(INSTRUCTIONS TO FOLLOW):
Print each of the entries exactly, leaving nothing out.
━━━━━━━━━━━━━━━━━━━━
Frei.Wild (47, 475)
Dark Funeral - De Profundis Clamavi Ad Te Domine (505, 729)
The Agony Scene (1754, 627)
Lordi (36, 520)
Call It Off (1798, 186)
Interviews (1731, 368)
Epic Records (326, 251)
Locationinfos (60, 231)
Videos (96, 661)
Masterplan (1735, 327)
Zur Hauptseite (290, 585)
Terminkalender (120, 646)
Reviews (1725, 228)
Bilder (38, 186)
━━━━━━━━━━━━━━━━━━━━
(TASK ANSWER):
Frei.Wild (47, 475)
Dark Funeral - De Profundis Clamavi Ad Te Domine (505, 729)
The Agony Scene (1754, 627)
Lordi (36, 520)
Call It Off (1798, 186)
Interviews (1731, 368)
Epic Records (326, 251)
Locationinfos (60, 231)
Videos (96, 661)
Masterplan (1735, 327)
Zur Hauptseite (290, 585)
Terminkalender (120, 646)
Reviews (1725, 228)
Bilder (38, 186)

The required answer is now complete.